(Stored items)
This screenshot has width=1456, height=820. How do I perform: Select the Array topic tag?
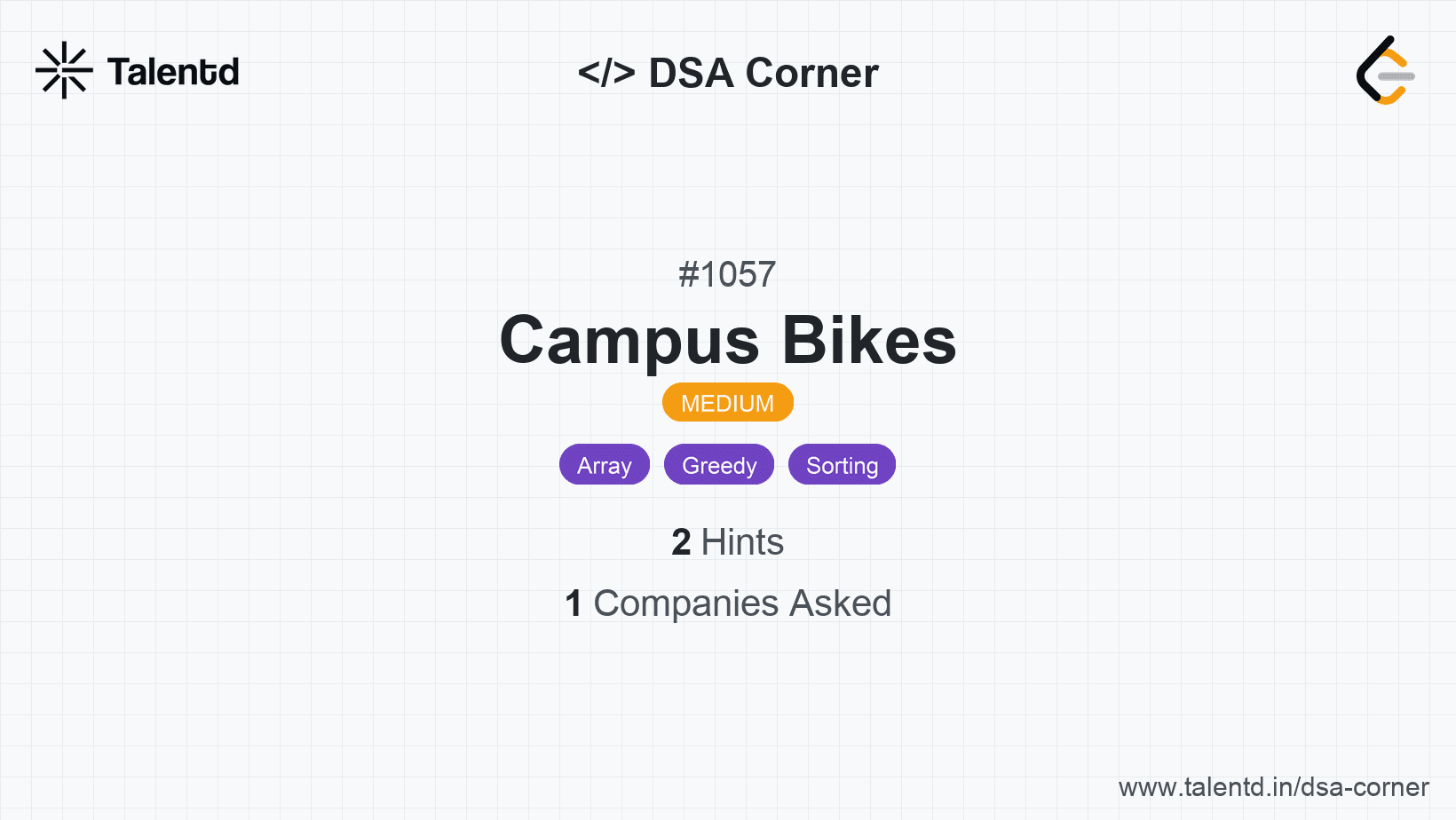[x=605, y=465]
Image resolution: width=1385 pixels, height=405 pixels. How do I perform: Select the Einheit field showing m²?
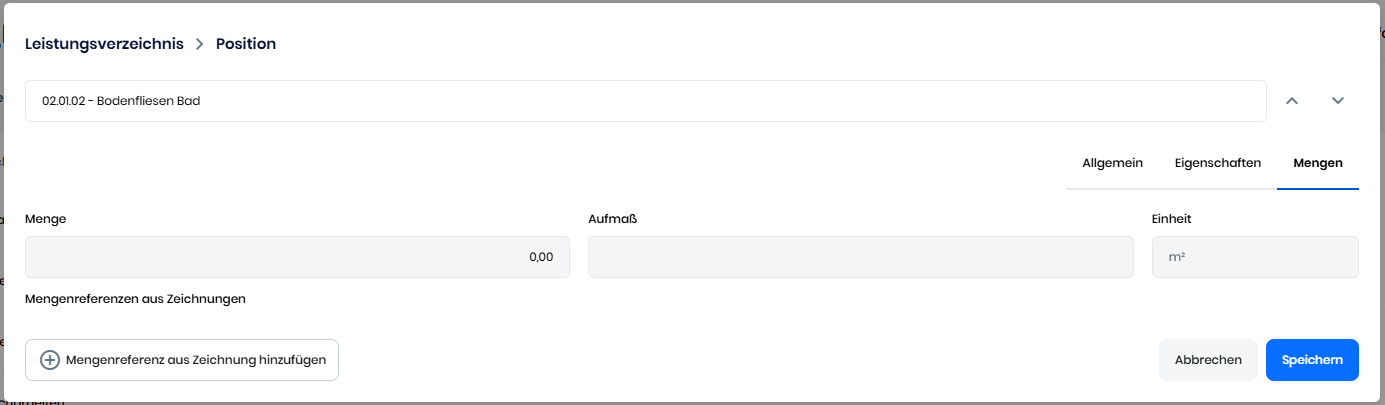click(x=1255, y=257)
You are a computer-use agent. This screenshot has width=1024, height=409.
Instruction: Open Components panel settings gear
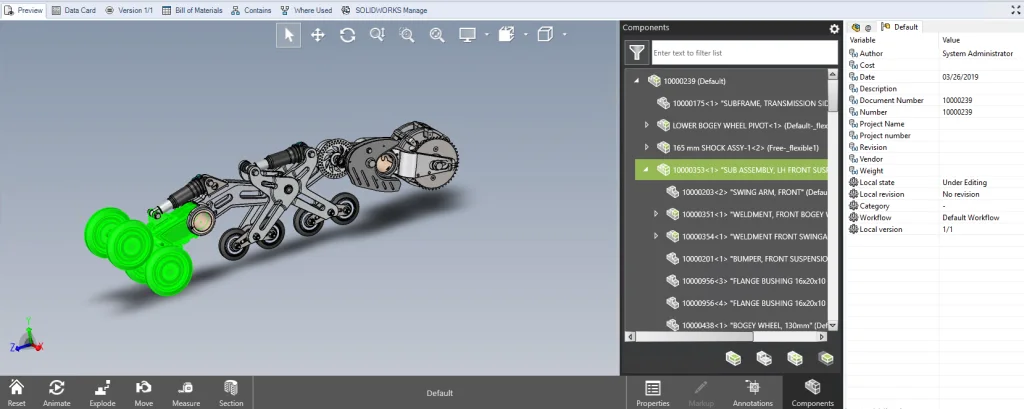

→ **What is being asked**
Every line from the one with "You are a computer-use" to the end of the records above should be restated word for word, and no picture belongs in the copy.

→ **Solution below**
You are a computer-use agent. This screenshot has width=1024, height=409.
Instruction: Open Components panel settings gear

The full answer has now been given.